Dr. Harrison and his surgery associates confine their surgical practice exclusively to children with special interest in fetal surgery, in repair of complex birth defects involving the chest, lung, abdomen, bowel, and bladder, and surgical care of children from birth through adolescence. Dr. Harrison and his associates, The Bay Area Pediatric Surgeons, do consultations and provide surgical care at Moffitt/Long Hospitals UCSF, California Pacific Medical Center, and Kaiser Permanente, San Francisco.
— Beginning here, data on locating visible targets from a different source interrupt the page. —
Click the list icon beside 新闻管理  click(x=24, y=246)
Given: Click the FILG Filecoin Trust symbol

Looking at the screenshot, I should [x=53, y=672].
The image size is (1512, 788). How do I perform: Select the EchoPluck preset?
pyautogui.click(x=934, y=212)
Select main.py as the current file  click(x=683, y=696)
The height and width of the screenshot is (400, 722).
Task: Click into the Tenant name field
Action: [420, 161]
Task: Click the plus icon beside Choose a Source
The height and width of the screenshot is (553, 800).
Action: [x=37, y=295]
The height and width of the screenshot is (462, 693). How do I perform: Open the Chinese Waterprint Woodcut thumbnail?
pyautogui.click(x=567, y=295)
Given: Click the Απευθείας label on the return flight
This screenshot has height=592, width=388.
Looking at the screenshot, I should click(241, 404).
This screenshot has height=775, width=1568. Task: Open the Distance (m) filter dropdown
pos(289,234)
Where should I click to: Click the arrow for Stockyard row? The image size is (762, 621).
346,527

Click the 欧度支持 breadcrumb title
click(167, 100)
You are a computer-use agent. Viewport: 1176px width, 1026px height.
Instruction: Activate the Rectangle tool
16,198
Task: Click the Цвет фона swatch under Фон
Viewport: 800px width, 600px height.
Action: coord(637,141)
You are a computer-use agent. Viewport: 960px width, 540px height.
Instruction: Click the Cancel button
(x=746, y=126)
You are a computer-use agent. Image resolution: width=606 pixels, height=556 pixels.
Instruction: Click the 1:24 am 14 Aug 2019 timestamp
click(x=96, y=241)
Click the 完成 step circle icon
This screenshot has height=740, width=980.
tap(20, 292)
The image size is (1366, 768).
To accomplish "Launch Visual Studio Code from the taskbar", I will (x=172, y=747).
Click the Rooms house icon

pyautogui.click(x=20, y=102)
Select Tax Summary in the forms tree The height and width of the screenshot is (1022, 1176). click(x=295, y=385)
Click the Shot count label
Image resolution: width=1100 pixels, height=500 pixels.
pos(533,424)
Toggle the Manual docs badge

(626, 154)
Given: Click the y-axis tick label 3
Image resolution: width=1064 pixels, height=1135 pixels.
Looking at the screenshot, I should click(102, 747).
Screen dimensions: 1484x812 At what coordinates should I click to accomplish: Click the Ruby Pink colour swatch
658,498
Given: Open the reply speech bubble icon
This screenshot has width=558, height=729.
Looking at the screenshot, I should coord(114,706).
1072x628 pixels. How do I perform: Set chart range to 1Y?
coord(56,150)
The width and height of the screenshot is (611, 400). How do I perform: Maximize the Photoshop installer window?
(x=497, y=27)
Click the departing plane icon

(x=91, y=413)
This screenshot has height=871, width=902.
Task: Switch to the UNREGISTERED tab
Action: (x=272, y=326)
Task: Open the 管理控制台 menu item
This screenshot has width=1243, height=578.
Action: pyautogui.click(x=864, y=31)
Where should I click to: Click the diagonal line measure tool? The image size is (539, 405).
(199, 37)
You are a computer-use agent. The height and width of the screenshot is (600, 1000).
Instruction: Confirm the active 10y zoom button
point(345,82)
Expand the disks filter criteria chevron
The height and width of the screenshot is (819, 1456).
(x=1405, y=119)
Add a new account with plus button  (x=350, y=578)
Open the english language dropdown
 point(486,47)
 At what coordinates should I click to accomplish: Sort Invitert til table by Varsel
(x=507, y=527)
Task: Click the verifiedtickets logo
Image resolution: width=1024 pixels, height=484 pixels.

Dr. Harrison has a special interest in fetal surgery which he has pioneered with his colleagues at UCSF. For the past 18 years Dr. Harrison has studied the pathophysiology and natural history of a number of life-threatening fetal abnormalities including congenital diaphragmatic hernia, congenital cystic adenomatoid malformation of the lung, sacrococcygeal teratoma, fetal obstructive uropathy, and myelomeningocele. He has developed techniques for both in-utero open fetal surgery and endoscopic surgical repair (FETENDO Fetal Surgery)of many fetal abnormalities. In addition, Dr. Harrison's team has developed in-utero stem cell transplantation to treat immunodeficiencies, enzyme deficiencies, and hemoglobinopathies. Dr. Harrison leads the multidisciplinary UCSF Fetal Treatment Center Team that has developed an international reputation for treating complex birth defects before and after birth. (Referrals can be made to 1-800-RX-FETUS.)
Dr. Harrison, his wife Gretchen, and four children have lived in San Francisco for the past 20 years.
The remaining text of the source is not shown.